The crypto market remained volatile on Friday with bitcoin after spending the last seven days stuck between $88,000 and $94,000 in a week dominated by the Federal Reserve’s decision to cut interest rates by 25 basis points.
Interest rate cuts are generally seen as bullish catalysts for risky assets like bitcoin, as investors have less incentive to hold fiat currencies like the dollar, thereby seeking returns elsewhere.
But neither bitcoin nor the broader crypto market performed as expected, with BTC falling below $90,000 after the decline before climbing back into the high end of the range. The CoinDesk 20 Index is up 0.57% since midnight UTC.
The altcoin market remains relatively weak as several tokens, including , And faced double-digit declines this week.
Positioning of derivative products
- BTC’s 30-day implied volatility, as represented by Volmex’s BVIV Index, continues to decline, falling to its lowest level since November 10. Traders seem to expect unstable price action in the final weeks of 2025.

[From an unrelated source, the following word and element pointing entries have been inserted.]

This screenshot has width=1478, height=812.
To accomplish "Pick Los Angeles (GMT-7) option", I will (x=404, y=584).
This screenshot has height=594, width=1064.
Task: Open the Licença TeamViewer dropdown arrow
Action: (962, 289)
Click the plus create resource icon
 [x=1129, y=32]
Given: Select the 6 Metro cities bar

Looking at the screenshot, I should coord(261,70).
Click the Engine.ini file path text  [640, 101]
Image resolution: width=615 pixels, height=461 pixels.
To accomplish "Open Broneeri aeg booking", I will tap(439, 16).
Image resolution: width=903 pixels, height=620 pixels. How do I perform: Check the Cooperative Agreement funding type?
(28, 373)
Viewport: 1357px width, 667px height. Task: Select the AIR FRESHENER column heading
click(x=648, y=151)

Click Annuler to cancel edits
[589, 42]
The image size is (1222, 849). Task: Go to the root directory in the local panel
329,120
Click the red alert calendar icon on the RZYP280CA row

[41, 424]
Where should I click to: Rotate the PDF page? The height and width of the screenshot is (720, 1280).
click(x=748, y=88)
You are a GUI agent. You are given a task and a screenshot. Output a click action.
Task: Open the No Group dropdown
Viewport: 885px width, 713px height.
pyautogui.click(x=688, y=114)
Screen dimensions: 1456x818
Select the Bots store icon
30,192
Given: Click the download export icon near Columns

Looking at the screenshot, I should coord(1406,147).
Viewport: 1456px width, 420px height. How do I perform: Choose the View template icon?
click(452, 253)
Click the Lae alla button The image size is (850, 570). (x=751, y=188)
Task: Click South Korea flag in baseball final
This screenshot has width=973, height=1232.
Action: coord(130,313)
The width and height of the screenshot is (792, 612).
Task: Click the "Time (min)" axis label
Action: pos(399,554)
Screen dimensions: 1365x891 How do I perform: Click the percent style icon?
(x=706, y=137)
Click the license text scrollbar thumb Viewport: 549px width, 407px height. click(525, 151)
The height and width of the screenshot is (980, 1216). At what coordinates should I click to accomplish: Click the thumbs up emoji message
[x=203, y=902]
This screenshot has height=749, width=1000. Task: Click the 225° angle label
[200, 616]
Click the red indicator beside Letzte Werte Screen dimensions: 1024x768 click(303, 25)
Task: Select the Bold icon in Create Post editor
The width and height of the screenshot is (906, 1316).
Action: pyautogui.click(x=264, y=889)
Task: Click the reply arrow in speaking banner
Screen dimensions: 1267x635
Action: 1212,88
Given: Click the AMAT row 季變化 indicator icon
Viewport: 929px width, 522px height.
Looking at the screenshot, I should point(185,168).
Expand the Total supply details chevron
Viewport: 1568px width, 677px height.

- The Ether Volatility Index fell to the lowest since late October.
- On Deribit, the BTC and ETH sell bias remains intact across all periods.
- Block flows exhibited a bias for BTC and ETH calendar spreads.
- In the futures market, ZEC open interest (OI) jumped 16% to 2.28 million ZEC, closing in on the all-time high of 2.32 million ZEC.
- HYPE, SUI, and SOL also saw notable increases in 24-hour OI, indicating further capital inflows. OI remained largely stable on BTC and ETH.
Symbolic discussion
- Privacy coins continue to be top performers in the altcoin market under the name zcash. led the way with a 9% gain in the last 24 hours.
- There were also notable intraday recoveries for AAVE, HYPE and LIDO, but last week’s performance remains subdued.
- CoinMarketCap’s “altcoin season” indicator is now at a cyclical low of 16/100, a sign that traders are refusing to turn to the speculative altcoin market.
- The chronic underperformance is demonstrated by CoinDesk’s Memecoin Index (CDMEME), which is down 59% year to date, in contrast to the CoinDesk 10 (CD10, which is down 7.3%).
- The demise of the memecoin market, once the bedrock of hype-driven crypto speculation, indicates a shift in investor profile behavior over the past year.
- While the market was once dominated by retail investors, the rise of ETFs and digital asset treasury (DAT) companies has pushed this demand aside; replace it with slow and steady price action.